Dinas P3A, Gelar Sosialisasi Cara Protektif Dini KDRT

Batu Bara. SSOL- Cara untuk pencegahan dan penanganannya merupakan tugas bersama dan melibatkan semua unsur. Agar tidak terjadinya kekerasan yang terjadi, maka mengambil sikap membangun kerukunan dan keharmonisasian dalam Rumah tangga.

Hal itu disampaikan Kepala Dinas DP3A Kabupaten Batubara dalam acara Peningkatan Pencegahan Kekerasan Dalam Rumah Tangga Dalam Upaya Penguatan Keluarga, Kamis(03/10) Berlangsung di aula Kantor Camat Medang Deras, kata nya ketika SSOL.COM mengkonfirmasi lewat hendphon selulernya, jumat, (4/10).

Harapan Kepala Dinas DP3A Wilda, menyampaikan sebuah harapan usai sosialisasi ini, semoga tidak akan terjadi hal-hal tindakan kekerasan terhadap perempuan dan anak. Wilda mengajak mari kita menjaga kerukunan keluarga supaya tercapai keharmonisan dalam Rumah tangga. Maupun siapa saja, baik itu
pihak (pemerintah, keluarga, lingkungan terdekat, sekolah, perguruan tinggi, masyarakat, Tokoh Masyarakat, Agama, Pemuda, LSM, Ormas, Organisasi profesi, Media Massa/ elektronik, dunia usaha), legeslatif dan yudikatif, katanya.

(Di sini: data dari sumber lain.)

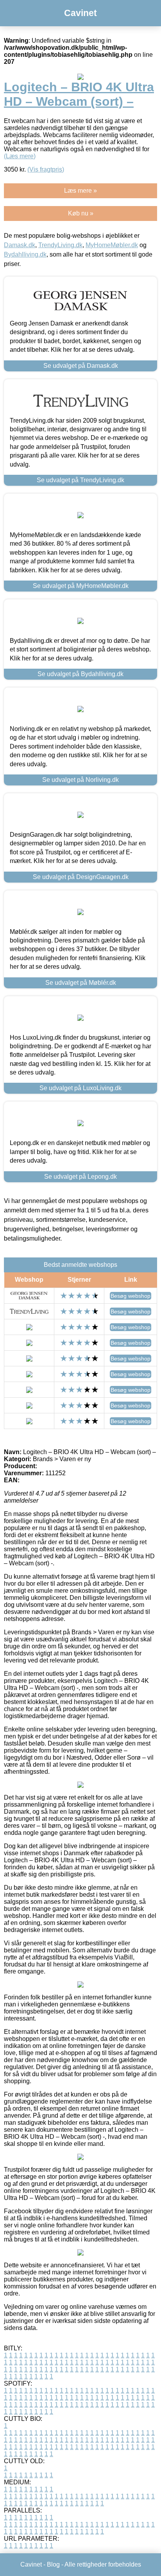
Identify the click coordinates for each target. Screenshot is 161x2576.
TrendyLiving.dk (60, 245)
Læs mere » (80, 190)
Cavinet (80, 13)
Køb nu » (80, 213)
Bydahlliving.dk (25, 254)
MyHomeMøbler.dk (112, 245)
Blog (53, 2564)
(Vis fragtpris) (45, 169)
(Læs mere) (20, 156)
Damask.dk (19, 245)
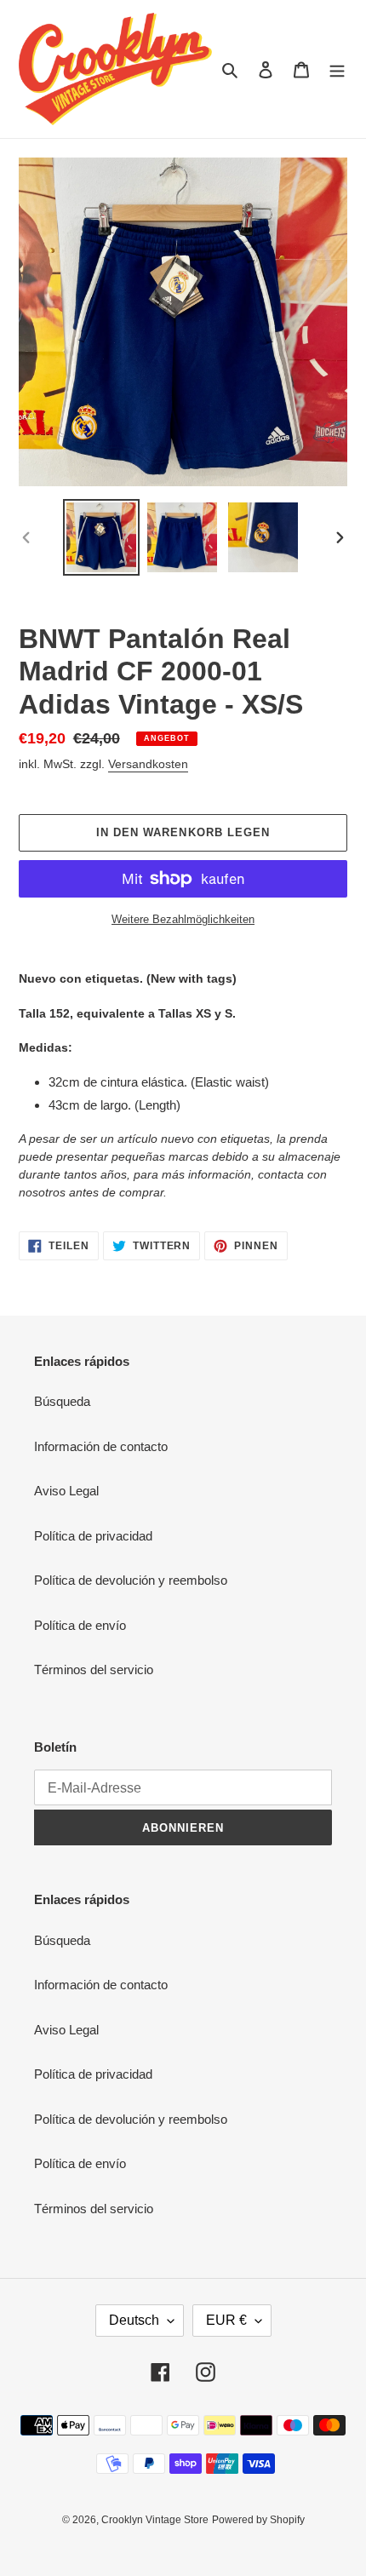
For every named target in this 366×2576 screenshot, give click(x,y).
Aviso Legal (66, 1490)
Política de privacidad (93, 1536)
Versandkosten (148, 764)
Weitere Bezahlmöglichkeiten (183, 919)
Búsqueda (62, 1401)
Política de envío (80, 1625)
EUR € (226, 2320)
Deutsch (134, 2320)
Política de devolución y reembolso (130, 1580)
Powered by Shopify (258, 2520)
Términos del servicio (93, 1669)
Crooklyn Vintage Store (155, 2520)
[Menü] (337, 69)
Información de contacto (101, 1446)
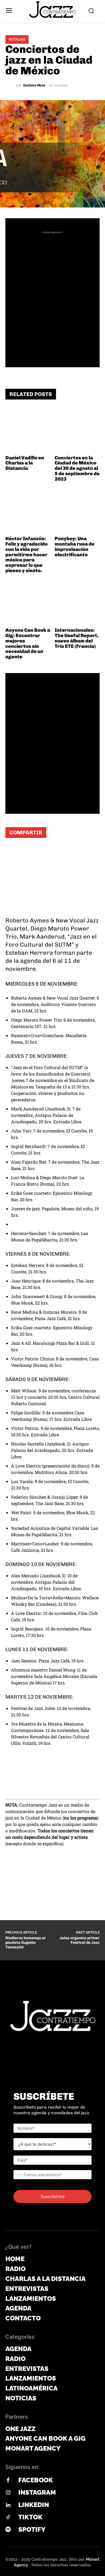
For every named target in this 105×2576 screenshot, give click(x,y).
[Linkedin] (8, 2505)
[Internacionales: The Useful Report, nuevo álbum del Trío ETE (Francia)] (77, 602)
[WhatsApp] (13, 853)
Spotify (32, 2529)
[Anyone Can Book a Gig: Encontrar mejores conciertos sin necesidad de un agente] (28, 602)
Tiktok (30, 2517)
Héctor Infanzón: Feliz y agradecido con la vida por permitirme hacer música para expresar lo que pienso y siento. (26, 554)
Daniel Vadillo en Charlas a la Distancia (24, 463)
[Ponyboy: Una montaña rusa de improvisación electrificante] (77, 511)
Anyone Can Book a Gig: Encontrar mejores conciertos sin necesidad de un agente (27, 643)
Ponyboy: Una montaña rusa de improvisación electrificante (74, 546)
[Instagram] (8, 2493)
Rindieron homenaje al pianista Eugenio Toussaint (25, 1942)
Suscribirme (53, 2196)
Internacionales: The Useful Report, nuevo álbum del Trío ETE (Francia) (77, 638)
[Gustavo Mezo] (10, 85)
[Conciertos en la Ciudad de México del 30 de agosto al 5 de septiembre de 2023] (77, 430)
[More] (78, 853)
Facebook (35, 2480)
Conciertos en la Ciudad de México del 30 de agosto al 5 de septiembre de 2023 (77, 468)
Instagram (37, 2492)
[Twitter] (46, 853)
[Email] (62, 853)
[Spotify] (8, 2530)
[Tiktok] (8, 2517)
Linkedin (33, 2505)
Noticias (17, 39)
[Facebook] (30, 853)
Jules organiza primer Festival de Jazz (80, 1940)
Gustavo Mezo (34, 85)
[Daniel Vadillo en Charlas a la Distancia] (28, 430)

Disampaing itu juga, kata Dra Wilda Myza Gustia berharap untuk dapat bekerjasama dari unsur Pemerintahan Desa maupun Kecamatan, sekaligus untuk berkoordinasi kepada pihak BNN, terkait bagi anak – anak dibawah umur 18 tahun kebawah yang terkontaminasi jenis narkotika, maka Dinas P3A, Siap mendampingi agar tidak terganggu terhadap psikologis bagi anak, kata nya.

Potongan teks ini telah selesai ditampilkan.